“Write-Behind Logs”. Because…NVM?

Mahesh Paolini-Subramanya
2 min readFeb 13, 2018

“Hard-Disks” — remember them? Yeah, old school, and all that, but so much (!) of what we take for granted in Database architectures derives from the limitations of hard-disks. The big, huge, one, of course, is the difference in sequential and random access.

Writing data sequentially is easy — the disk head moves to the appropriate location, and just starts writing block after block. Random writes, however, incur the additional — and huge! — latency associated with moving the disk head to the appropriate location.

Extend this to your favorite database, and consider what this means for a transaction.

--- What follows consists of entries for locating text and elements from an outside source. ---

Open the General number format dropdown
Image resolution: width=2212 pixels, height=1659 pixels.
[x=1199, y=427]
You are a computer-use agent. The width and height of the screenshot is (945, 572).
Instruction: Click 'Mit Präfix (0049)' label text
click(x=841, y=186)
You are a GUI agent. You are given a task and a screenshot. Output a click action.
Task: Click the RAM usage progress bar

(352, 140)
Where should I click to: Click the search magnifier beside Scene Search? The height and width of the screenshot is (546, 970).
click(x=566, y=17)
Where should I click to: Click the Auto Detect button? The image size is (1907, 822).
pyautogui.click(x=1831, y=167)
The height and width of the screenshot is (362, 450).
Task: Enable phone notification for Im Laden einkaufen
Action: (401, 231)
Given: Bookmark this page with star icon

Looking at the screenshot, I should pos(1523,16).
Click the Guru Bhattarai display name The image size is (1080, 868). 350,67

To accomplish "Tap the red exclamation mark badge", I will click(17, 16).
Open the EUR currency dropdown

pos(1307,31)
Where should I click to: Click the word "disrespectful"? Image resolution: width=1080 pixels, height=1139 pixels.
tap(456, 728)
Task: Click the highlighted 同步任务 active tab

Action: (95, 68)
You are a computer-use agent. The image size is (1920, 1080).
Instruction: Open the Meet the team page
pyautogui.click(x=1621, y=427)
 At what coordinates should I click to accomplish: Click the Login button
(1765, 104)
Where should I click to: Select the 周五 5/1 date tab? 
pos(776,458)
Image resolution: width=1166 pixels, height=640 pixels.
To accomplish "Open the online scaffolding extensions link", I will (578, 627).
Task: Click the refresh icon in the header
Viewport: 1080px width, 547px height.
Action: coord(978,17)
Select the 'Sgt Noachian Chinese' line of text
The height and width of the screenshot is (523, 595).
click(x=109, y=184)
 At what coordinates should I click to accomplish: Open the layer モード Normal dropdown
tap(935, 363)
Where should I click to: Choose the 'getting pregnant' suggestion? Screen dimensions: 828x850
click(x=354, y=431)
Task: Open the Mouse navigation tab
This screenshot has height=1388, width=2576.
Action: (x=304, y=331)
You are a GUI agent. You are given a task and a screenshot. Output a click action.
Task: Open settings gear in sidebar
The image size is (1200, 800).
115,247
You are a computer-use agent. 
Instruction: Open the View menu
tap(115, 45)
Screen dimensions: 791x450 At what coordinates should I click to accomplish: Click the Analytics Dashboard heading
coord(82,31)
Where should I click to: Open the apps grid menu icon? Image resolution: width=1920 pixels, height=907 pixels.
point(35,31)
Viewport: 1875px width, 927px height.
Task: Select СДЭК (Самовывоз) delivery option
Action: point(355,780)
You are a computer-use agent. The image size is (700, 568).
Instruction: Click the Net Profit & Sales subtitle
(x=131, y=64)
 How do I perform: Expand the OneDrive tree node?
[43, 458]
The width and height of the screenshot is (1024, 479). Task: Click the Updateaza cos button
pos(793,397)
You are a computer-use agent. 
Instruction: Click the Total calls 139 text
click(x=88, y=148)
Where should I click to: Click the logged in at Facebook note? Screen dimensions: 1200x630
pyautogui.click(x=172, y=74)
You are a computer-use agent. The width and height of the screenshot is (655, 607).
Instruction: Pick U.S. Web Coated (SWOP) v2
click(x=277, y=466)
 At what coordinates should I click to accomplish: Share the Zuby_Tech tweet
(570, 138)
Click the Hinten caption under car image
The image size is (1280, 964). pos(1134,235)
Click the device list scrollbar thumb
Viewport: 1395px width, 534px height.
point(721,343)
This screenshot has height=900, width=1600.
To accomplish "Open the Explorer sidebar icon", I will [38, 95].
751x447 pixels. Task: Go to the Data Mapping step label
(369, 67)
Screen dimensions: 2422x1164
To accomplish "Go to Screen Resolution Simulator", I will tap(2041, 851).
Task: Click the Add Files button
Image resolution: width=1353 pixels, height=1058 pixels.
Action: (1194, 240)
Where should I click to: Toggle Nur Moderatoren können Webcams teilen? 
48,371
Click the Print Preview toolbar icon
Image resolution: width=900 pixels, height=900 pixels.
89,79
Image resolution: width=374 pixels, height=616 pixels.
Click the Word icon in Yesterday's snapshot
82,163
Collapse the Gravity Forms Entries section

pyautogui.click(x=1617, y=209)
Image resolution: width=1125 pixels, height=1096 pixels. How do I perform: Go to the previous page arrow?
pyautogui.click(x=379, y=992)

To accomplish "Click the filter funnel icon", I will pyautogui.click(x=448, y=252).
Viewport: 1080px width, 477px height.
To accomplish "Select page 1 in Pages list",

Back in the hard-disk days, it was much, much simpler to write all the transaction’s changes into a single set of sequential writes (in a separate “log”. Hence “write-ahead logging”, or WAL) instead of a whole bunch of random writes at different locations.

Enter the world of nonvolatile memory (NVM), which is pretty close to RAM speeds, definitely, doesn’t have to worry about sequential vs. random writes, and, for that matter, doesn’t even have to worry about writing “blocks” of data. Heck, you can even set it up to work at cache-line granularity!
Why, in this world, do are we still dealing with architectures that hearken back to the hard-disk days?

In a fascinating new paper by Arulraj et al. (•), have come up with a nifty update they call Write-Behind Logging (WBL), where the DBMS logs the parts of the database have changed, instead of the actual changes themselves, in the “log” — in effect, flushing the changes before recording them.

Performance goes up by 1.3x, storage goes down by 1.5x, and happiness abounds 😇.
Mind you, this increases the startup overhead, as well as the commit and recovery protocols. As the authors put it
When the DBMS restarts after a failure, it needs to locate the modifications made by transactions that were active at the time of failure so that it can undo them. But these changes can reach durable storage even before the DBMS records the associated meta-data in the log…The DBMS [deals with this] by recording meta-data about the clean and dirty modifications that have been made to the database.

Incidentally, the move to WBL also changes the way replication works. In a happy co-incidence, when using synchronous replication, the secondary can immediately start handling transactions since a committed transaction on the primary is, by definition “clean”.

(•) “Write-Behind Logging” by Arulraj et al. — http://www.vldb.org/pvldb/vol10/p337-arulraj.pdf

--

--